[BDCSG2008] Computational Paradigms for Genomic Medicine (Jill Mesirov)

Jilll is reviewing what is going with data and biology. There has been an explosion on the numbers they are generating data (from volumes to throughput). Simulations has also been common practices, robot operations, etc. more and more data. Some numbers, now their center use 4.8K processors and 1440+ Terabytes of storage. The challenge give the proper tools to biologist (not CS people). The two key topics of the talk: computation paradigms and computation foundations. They heavily rely on genome expression arrays (row patients, column genes, value expression values). A simple example: classify leukemias (example of how can be distinguished using expression arrays). Patient samples, extract messenger RNA and then create the expression signatures (high dimensionality low training sample set). They repeated the same problem for predicted outcome on prognosis on brain cancer, but for this program there was no strong signal to get them accurate enough. Genes work on regulatory networks (sets of genes), and they tried to do the analysis this way—acting as adding background knowledge to the problem—boosting the results and making the treatment possible. But, the problem is that there should be and infrastructure that could be easy to use and able to replicate experiments.

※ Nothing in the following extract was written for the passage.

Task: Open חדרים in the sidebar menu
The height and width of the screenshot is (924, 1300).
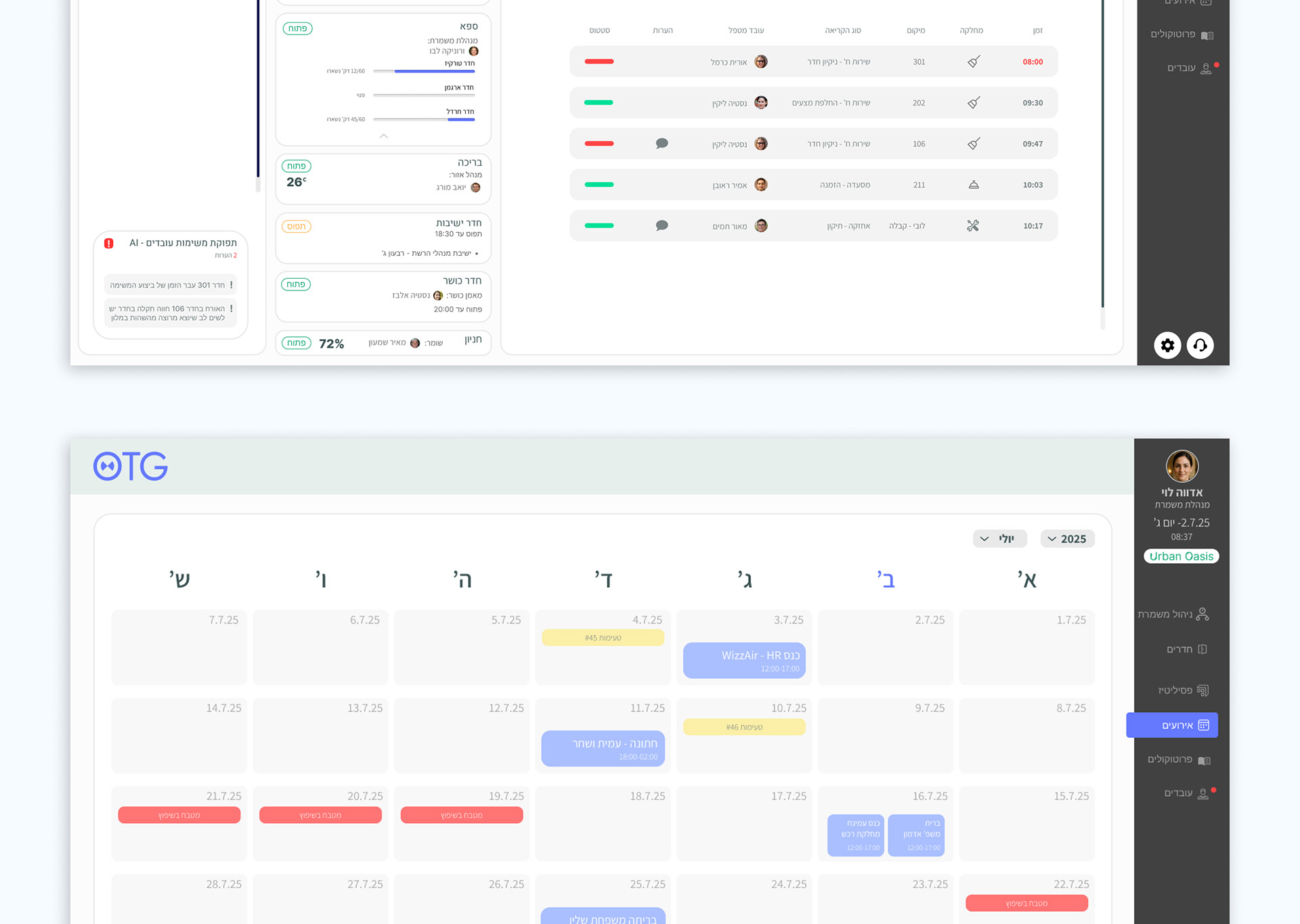Action: coord(1185,649)
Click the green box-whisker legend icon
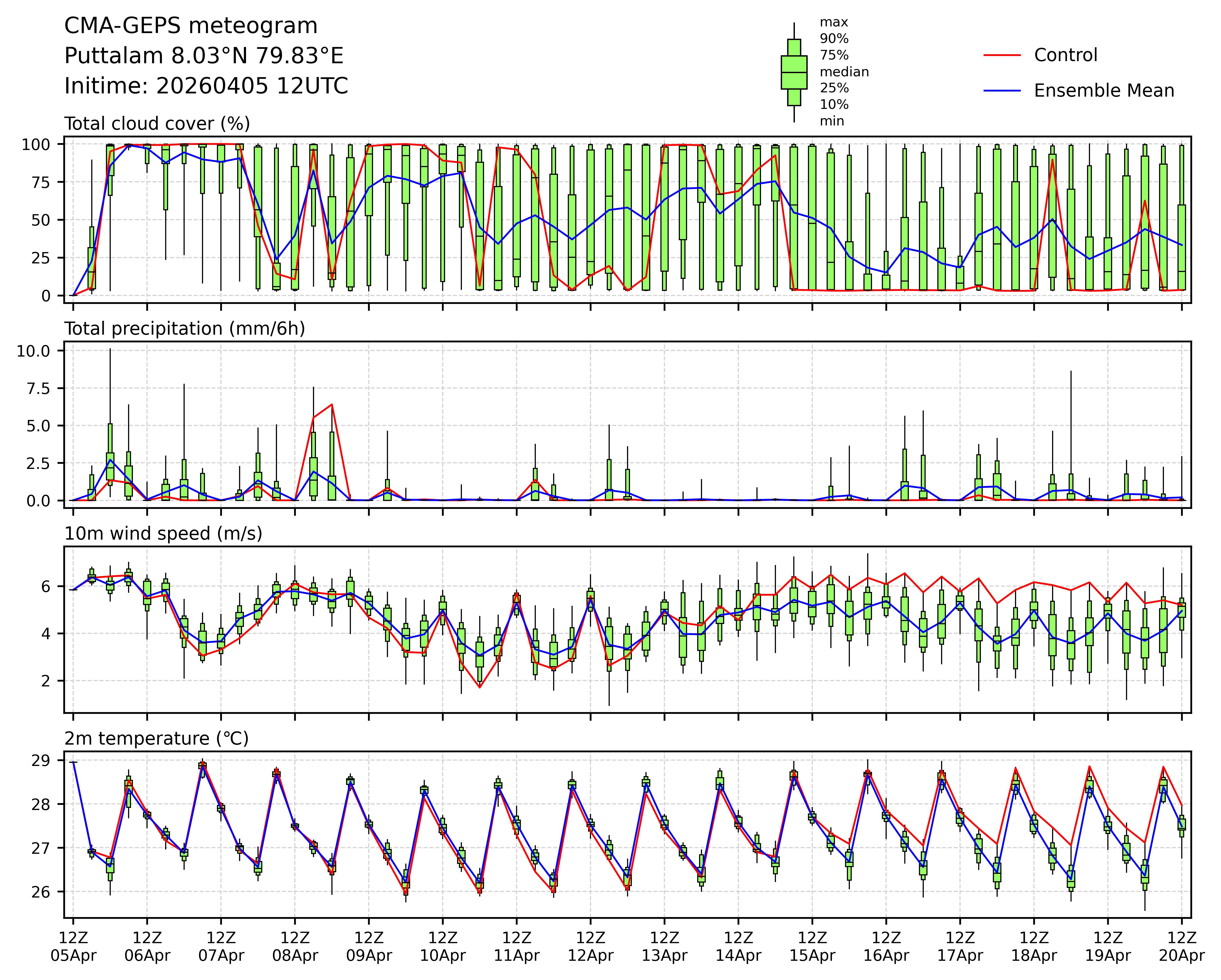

Infrastructure should integrate and interact to components. Should be able to support techs and illiterates equally. Two interfaces (visual and programatic). Access to a library of functions, write pipes, language agnostic, and build on web services (scalable from the laptop to clusters). The name GenePattern. They are collaborating with Microsoft working on a tool (word document) to link to pipelines and the data in the data (can run with other version) and append results to the document too.